- WHAT THIS TASK INVOLVES:
Within the listing that follows, state how many lines include the word "Project"; write only that number.

#### DATASET RECORDS ####

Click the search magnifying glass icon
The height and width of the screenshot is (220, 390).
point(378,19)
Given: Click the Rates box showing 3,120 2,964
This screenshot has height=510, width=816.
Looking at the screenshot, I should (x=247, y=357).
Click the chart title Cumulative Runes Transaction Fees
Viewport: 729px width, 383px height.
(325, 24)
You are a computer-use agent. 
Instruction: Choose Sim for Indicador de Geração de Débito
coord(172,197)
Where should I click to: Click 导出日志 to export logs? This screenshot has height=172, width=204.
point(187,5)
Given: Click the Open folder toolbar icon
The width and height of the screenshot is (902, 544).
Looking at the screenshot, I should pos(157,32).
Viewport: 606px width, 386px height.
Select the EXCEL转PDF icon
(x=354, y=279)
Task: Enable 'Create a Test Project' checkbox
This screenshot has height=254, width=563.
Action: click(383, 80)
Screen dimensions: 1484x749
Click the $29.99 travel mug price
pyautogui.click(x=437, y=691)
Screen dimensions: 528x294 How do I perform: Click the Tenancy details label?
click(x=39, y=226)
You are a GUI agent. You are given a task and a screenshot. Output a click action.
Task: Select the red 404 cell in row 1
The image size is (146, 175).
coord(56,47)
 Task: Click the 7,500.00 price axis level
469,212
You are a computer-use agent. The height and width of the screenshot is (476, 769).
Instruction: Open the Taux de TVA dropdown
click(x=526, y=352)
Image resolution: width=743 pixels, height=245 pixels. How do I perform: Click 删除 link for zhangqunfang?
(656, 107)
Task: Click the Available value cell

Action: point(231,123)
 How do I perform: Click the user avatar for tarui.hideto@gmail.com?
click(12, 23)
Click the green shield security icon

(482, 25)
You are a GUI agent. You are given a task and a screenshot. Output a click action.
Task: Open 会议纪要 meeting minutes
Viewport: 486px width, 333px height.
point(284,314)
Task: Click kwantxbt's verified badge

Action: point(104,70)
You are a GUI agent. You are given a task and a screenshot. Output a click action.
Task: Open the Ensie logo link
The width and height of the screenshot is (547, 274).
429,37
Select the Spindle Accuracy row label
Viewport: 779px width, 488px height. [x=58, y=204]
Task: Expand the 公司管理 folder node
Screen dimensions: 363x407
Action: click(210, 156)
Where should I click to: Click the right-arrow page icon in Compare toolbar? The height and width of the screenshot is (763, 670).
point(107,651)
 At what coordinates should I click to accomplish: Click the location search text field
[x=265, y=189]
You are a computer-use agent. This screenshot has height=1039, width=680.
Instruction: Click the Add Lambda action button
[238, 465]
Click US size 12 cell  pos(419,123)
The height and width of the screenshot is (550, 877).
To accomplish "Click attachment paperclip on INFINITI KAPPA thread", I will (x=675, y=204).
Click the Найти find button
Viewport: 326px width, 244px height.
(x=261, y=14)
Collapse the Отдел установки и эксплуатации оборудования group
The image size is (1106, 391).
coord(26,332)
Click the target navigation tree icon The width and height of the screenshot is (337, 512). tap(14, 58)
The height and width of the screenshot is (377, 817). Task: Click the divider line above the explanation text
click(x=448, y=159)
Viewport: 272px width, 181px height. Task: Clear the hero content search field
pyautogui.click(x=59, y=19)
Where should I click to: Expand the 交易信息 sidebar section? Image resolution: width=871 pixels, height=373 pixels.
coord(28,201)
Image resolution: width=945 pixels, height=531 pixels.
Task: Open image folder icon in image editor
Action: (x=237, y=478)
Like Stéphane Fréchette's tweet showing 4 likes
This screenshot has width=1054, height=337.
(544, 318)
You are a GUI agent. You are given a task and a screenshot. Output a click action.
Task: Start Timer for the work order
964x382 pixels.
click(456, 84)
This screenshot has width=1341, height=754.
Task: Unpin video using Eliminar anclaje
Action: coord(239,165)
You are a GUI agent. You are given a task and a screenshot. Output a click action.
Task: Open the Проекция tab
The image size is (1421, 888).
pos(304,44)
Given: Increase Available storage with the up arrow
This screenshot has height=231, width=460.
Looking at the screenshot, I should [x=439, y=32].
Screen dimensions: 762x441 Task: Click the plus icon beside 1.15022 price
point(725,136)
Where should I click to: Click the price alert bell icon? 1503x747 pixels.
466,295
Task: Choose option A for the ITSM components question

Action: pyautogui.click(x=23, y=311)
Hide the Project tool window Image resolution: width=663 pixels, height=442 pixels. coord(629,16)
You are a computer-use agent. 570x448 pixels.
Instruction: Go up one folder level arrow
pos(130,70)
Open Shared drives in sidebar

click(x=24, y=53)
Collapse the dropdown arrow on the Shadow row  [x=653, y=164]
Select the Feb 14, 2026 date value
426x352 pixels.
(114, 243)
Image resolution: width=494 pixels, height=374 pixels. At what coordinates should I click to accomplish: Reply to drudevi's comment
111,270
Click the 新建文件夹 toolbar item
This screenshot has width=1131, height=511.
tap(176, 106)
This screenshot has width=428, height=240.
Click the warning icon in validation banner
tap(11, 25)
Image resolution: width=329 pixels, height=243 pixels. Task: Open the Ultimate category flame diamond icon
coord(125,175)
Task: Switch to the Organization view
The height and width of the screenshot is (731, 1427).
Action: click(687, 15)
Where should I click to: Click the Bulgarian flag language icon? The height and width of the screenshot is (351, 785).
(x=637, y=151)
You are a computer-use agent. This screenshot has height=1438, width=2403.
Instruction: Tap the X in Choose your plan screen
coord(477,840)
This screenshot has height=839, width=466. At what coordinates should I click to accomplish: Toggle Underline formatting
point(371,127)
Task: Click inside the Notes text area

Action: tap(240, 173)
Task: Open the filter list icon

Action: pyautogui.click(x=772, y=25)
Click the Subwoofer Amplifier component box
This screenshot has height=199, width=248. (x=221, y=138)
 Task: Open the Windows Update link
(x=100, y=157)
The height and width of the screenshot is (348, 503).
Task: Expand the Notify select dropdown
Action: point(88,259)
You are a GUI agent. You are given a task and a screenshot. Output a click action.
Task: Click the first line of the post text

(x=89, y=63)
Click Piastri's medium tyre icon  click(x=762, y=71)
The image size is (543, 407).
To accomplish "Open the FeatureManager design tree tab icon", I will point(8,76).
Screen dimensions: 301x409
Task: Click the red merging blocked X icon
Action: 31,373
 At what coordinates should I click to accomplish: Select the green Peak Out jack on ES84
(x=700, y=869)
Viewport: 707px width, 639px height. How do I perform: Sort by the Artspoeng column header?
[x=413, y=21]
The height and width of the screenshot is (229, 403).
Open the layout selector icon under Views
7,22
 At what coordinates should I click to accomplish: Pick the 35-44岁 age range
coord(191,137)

####

- SOLUTION BELOW:
2